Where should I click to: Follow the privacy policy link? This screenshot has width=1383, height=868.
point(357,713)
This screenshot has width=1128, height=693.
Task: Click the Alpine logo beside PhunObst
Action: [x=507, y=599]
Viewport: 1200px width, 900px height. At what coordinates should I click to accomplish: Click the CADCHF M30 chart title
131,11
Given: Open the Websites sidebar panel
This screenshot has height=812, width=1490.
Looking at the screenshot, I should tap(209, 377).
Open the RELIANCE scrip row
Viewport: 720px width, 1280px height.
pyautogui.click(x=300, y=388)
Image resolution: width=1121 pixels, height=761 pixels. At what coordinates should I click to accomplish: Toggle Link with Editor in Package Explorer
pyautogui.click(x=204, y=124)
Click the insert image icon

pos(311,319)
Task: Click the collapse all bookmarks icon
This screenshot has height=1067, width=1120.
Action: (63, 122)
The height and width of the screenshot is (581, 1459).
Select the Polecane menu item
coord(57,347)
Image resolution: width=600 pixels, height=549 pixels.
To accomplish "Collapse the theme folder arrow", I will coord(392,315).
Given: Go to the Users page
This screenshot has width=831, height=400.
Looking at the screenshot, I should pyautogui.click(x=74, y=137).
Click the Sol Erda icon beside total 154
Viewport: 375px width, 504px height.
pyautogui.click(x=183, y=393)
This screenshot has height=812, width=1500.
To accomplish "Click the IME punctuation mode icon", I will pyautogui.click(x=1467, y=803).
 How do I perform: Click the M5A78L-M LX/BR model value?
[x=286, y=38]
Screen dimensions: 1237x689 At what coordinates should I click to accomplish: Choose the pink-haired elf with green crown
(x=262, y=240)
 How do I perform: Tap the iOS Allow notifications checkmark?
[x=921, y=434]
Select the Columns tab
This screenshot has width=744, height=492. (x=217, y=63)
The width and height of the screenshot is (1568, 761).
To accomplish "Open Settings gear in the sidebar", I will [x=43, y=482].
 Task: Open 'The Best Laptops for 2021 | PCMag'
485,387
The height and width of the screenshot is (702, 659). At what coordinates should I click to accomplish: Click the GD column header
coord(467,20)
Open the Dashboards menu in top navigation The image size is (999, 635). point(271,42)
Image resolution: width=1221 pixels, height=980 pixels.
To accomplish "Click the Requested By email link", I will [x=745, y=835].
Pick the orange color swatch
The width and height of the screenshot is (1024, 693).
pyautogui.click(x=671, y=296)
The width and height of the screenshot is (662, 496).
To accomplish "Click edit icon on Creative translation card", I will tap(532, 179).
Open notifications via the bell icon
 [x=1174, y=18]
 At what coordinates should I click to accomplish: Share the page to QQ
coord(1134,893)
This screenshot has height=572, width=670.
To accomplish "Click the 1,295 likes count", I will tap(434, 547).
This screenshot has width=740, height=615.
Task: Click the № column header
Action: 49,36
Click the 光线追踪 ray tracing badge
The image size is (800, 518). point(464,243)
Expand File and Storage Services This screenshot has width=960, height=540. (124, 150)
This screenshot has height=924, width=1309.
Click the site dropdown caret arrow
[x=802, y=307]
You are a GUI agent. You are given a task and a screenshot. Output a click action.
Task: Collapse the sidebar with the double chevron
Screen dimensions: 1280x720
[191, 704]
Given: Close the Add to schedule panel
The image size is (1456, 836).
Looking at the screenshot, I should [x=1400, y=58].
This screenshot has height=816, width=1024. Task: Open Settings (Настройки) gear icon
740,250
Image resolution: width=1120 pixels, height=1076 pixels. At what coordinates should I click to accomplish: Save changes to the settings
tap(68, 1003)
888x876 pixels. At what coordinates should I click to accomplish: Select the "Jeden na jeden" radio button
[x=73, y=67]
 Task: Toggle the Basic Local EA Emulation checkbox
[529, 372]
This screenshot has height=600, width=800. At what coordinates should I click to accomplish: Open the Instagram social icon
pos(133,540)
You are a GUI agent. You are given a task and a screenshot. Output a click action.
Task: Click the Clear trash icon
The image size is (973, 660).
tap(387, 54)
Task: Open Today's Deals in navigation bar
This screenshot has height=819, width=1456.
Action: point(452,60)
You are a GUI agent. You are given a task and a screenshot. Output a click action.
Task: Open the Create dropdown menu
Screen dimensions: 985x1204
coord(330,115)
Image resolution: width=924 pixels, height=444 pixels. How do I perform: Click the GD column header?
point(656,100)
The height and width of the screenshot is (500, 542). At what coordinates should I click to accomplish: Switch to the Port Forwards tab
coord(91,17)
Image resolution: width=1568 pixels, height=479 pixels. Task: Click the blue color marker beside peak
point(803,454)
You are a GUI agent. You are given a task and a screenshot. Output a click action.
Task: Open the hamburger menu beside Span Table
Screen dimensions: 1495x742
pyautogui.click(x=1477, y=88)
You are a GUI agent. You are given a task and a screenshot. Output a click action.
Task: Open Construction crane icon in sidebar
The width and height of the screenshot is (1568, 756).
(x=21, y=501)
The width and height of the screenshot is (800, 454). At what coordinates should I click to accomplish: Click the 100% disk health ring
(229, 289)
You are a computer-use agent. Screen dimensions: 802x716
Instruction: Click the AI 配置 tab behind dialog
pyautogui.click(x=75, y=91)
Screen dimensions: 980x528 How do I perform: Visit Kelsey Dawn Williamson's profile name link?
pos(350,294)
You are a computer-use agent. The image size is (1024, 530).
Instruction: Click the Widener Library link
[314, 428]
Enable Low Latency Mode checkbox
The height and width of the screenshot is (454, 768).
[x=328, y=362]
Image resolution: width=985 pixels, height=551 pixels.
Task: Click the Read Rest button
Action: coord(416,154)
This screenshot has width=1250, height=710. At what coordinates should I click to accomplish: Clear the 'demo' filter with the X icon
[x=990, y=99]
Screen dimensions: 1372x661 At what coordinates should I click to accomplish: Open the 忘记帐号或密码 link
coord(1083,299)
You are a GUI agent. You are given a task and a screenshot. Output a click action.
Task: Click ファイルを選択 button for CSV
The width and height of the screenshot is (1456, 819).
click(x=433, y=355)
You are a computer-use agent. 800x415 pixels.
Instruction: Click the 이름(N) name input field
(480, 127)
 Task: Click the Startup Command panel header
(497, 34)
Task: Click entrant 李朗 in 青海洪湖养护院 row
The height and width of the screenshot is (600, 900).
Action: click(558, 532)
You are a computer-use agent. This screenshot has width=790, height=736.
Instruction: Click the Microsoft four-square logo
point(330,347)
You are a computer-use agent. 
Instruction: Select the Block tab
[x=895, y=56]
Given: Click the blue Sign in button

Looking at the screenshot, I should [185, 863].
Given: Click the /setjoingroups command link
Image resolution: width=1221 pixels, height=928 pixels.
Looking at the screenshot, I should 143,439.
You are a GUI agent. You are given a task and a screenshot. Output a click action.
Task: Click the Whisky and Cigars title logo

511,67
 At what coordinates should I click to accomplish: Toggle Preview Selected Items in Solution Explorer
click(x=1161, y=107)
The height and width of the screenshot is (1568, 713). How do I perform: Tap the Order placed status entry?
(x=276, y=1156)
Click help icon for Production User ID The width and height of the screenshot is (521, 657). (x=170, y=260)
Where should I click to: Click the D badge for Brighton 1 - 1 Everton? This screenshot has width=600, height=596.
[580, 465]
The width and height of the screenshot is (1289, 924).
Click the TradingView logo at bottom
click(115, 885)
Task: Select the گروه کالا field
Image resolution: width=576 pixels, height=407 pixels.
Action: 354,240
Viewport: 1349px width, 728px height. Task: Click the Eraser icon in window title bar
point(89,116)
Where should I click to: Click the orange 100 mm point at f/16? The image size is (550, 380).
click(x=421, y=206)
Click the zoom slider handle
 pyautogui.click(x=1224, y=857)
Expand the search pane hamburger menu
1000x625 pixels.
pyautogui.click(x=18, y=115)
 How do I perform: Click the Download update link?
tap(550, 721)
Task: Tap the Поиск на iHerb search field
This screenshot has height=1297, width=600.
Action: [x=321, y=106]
============
• **Problem requirements**
Look above for the line with "Image resolution: width=1221 pixels, height=928" and the line with "Task: Select the گروه کالا field". Retype those two lines and every line between them exactly, adding nothing.

• **Your solution**
Image resolution: width=1221 pixels, height=928 pixels.
Looking at the screenshot, I should 143,439.
You are a GUI agent. You are given a task and a screenshot. Output a click action.
Task: Click the Whisky and Cigars title logo

511,67
 At what coordinates should I click to accomplish: Toggle Preview Selected Items in Solution Explorer
click(x=1161, y=107)
The height and width of the screenshot is (1568, 713). How do I perform: Tap the Order placed status entry?
(x=276, y=1156)
Click help icon for Production User ID The width and height of the screenshot is (521, 657). (x=170, y=260)
Where should I click to: Click the D badge for Brighton 1 - 1 Everton? This screenshot has width=600, height=596.
[580, 465]
The width and height of the screenshot is (1289, 924).
Click the TradingView logo at bottom
click(115, 885)
Task: Select the گروه کالا field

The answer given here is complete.